So it was nice to learn that a band I really admire, DC Fontana, who have great (but not compulsive/obsessive) love for 60s pop, had forged a link with Don Fardon, who himself had had a fair go in the 60s as a solo artist and with his band The Sorrows

Don (based in Coventry) was hooked up with DC Fontana (based in Tamworth) by a promoter in London; it’s proved a fruitful connection. DC Fontana leader Mark Mortimer was thrilled at the prospect of working with a seminal 60s name; Don, for his part, was very happy to have another canter round the course. 

I met with Don and Mark as Don added vocals to an alternative version of the lead song on the next DC Fontana EP. In keeping with DCF’s nod to the 60s practice of recording multiple language versions of the same song, there’s talk of a Spanish version of the single. Hey, if the Beatles could cut German versions of their songs (Sie Liebt Dich, anyone?)…

The song in question is Pentagram Man; you can see the original YouTube clip down the page in this post. It’s about Aleister Crowley, the Leamington spa-born occultist. This is very 60s in itself: both Led Zeppelin and Black Sabbath paid a lot of attention to Crowley. The single even has The Great Beast himself intoning at the start...

Pentagram man: DC Fontana with Don Fardon 

Mark, I hope this clip of Crowley is now in the public domain? I’d hate to think of him dropping by in person for his royalty share….
It's a recording taken from a wax cylinder dating right back to the early 1900s. So we are presuming it is in the public domain, and we’re safe to use it - as safe as can be expected when dealing with the Great Beast! We’re hoping to get the 6-track ep released by the end of September. We’re releasing on our own label, DC Tone, but it will also come out in vinyl on an Italian label called Teen Sound records. We release in all forms: CD, mp3 and vinyl. 
Tell me about hooking up with Don?
We’d been asked to do backup for Don; he had re-formed the Sorrows, and this was to cover his solo work as well. We’ve had this sort of thing offered to us before, but it’s never actually happened for one reason or another, so I wasn’t expecting too much. Ironically, I’ve always loved his music. I’m Alive’ by Don, which came out in 1969, is one of my top ten records of all time.

# SOURCE EXCERPT
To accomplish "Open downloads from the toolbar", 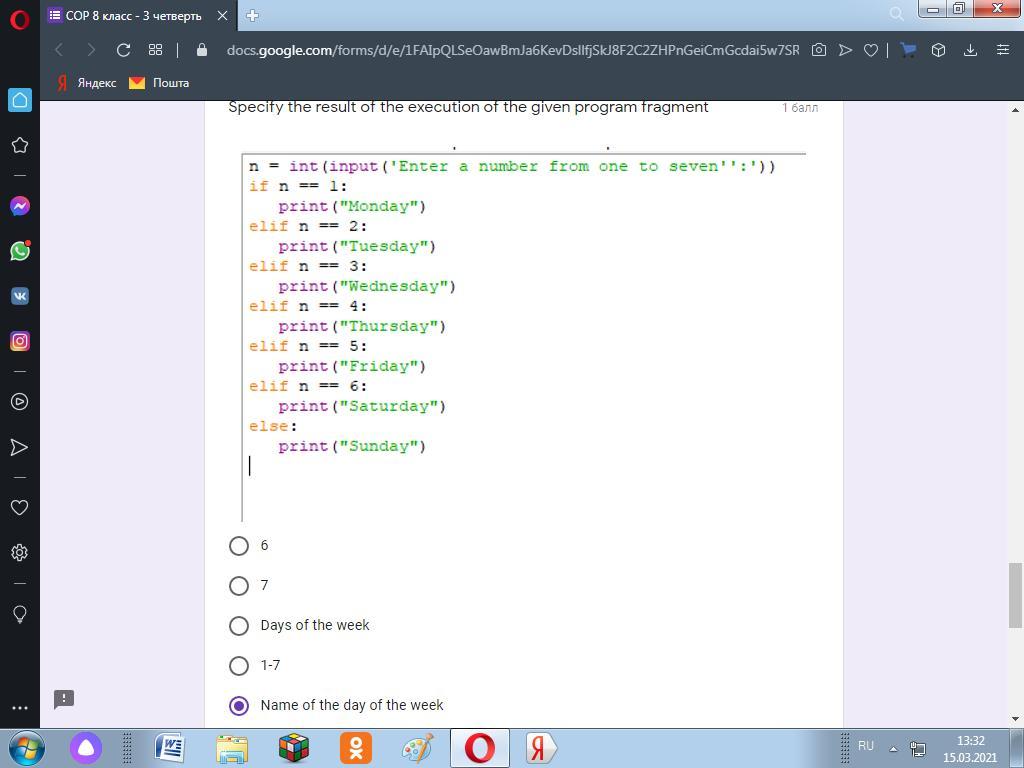I will [970, 50].
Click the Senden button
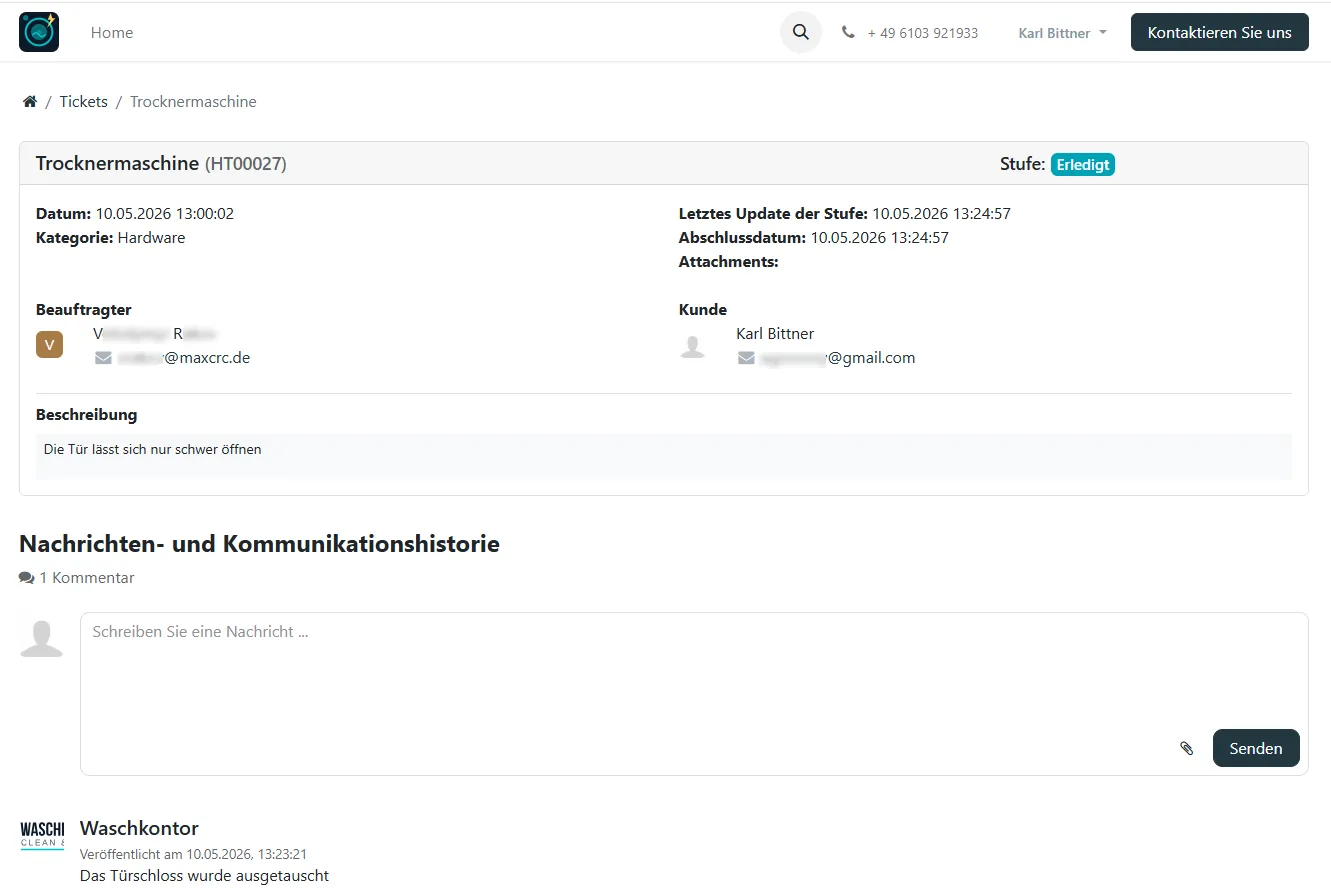This screenshot has width=1331, height=888. (x=1256, y=748)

# WRITTEN INSTRUCTION
In the piece about DC Fontana and Don Fardon, which Italian label will put out the EP on vinyl? The listing is separate material and has no connection to the text.

# COMPLETED TASK
Teen Sound records.